Telechat Review of draft-ietf-cuss-sip-uui-reqs-
review-ietf-cuss-sip-uui-reqs-genart-telechat-campbell-2012-01-12-00

I am the assigned Gen-ART reviewer for this draft. For background on Gen-ART,
please see the FAQ at <http://wiki.tools.ietf.org/area/gen/trac/wiki/GenArtfaq>.

Please resolve these comments along with any other Last Call comments you may
receive.

Document: draft-ietf-cuss-sip-uui-reqs-06
Reviewer: Ben Campbell
Review Date: 2011-10-12
IETF LC End Date: 2011-10-13

Summary: This draft is almost ready for publication as an informational RFC. I
have a few minor questions and comments that may be worth addressing first.

Major issues:

None

Minor issues:

-- section 1, 2nd paragraph, last sentence: "In particular, this mechanism
creates no requirements on intermediaries such as proxies."

What about SBCs, B2BUAs, etc?

-- REQ-4: "… any other form of redirection of the request."

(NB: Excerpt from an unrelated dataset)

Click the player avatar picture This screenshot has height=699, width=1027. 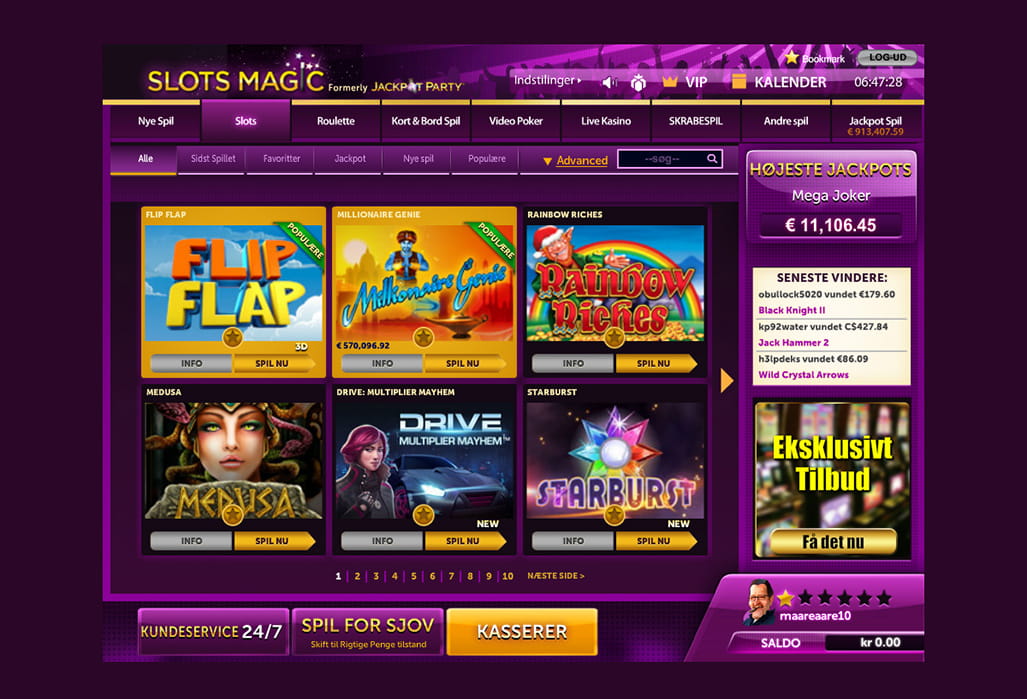tap(760, 601)
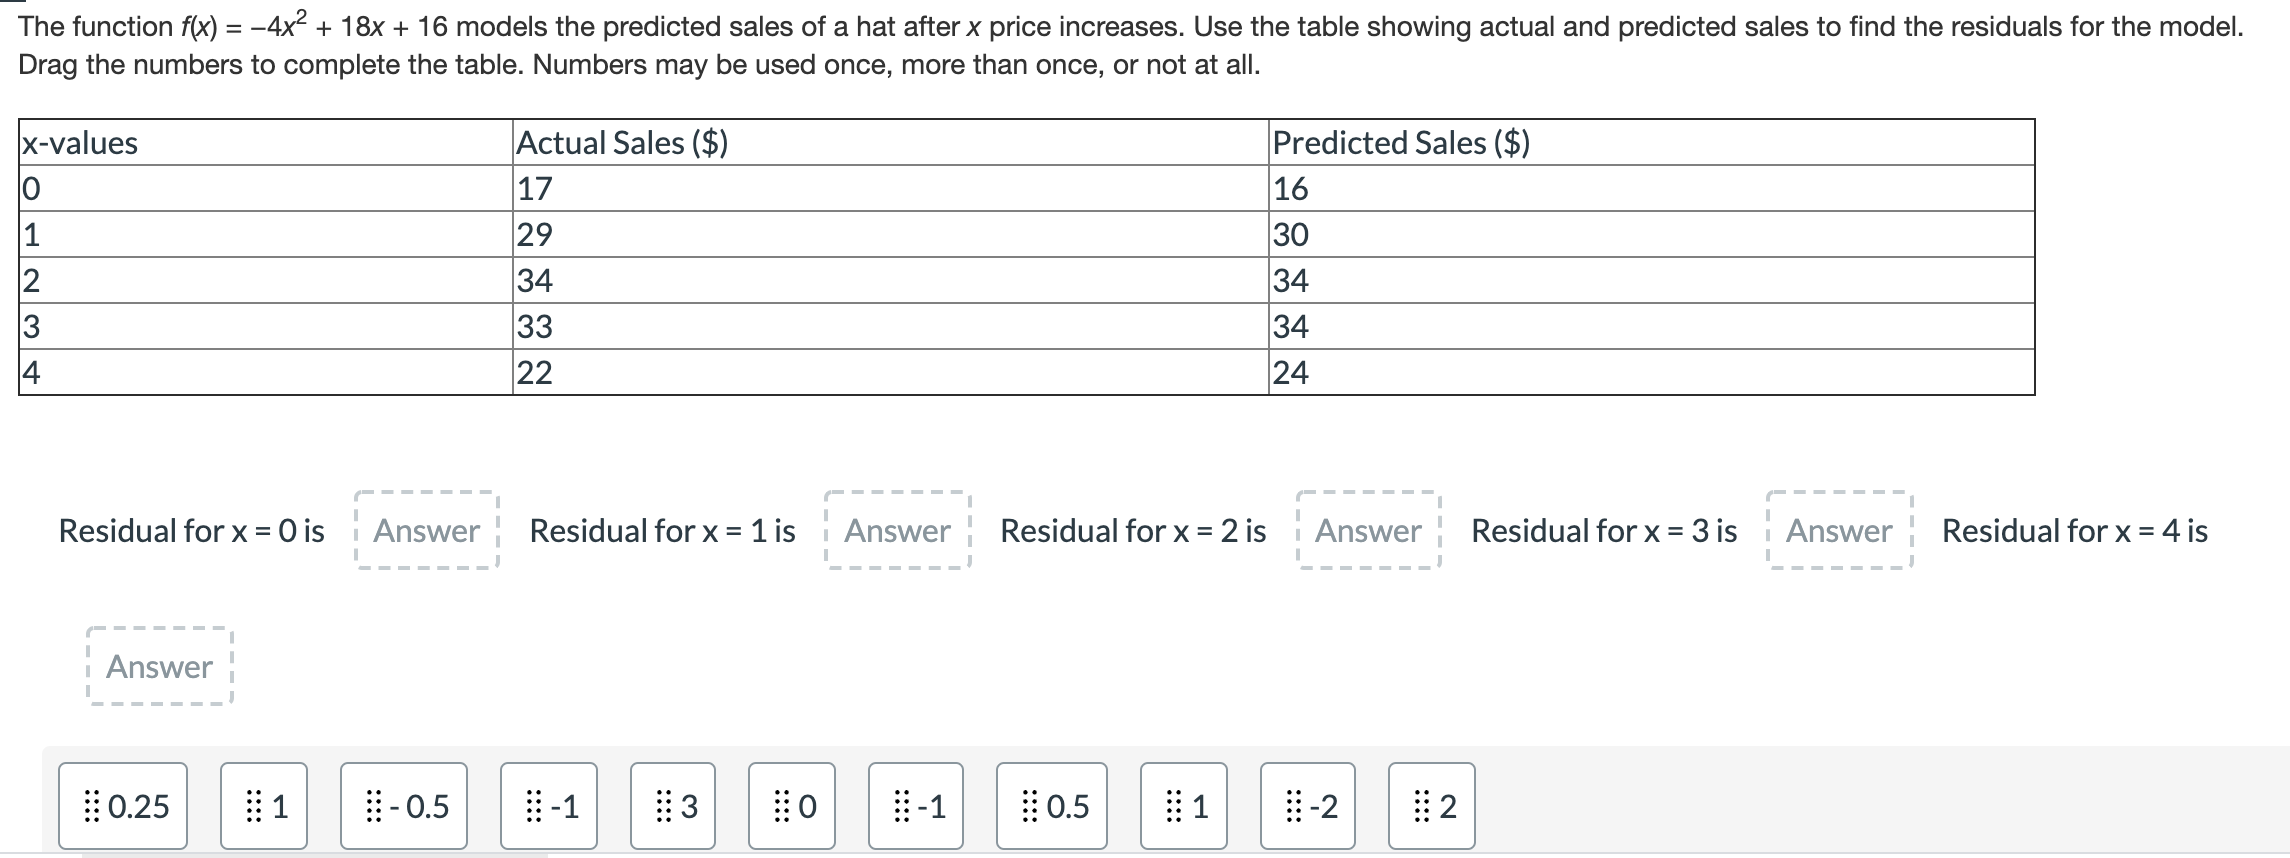Screen dimensions: 2290x858
Task: Select the Answer drop zone for x = 1
Action: click(897, 531)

"Any other form" seems a pretty strong statement. What about a b2bua doing
weird stuff?

-- REQ-8: "If the UAS does not understand the UUI mechanism, the request will
fail."

Based on the routing requirement, shouldn't that say that if the request cannot
be routed to a UAS that understands the UUI mechanism, the request will fail?

-- REQ-12:

What degree of certainty is required here? (i.e. strong identity?) If implied
by the SIP dialog, does that impact expectations on what sort of authn must
happen at the SIP layer?

-- REQ 13:

I'm not sure I understand how this interacts with the ability for
intermediaries to remove UUI. Should this be detectable by the endpoints? Or is
that ability limited to the hop-by-hop case, or require no integrity protection?

Nits/editorial comments:

-- section 4, 2nd paragraph: "The UUI mechanisim should support both of these
approaches"

Should that be a numbered requirement? You've got requirements to support e2e
and hop-by-hop, but no requirement that mentions SIP layer vs application layer.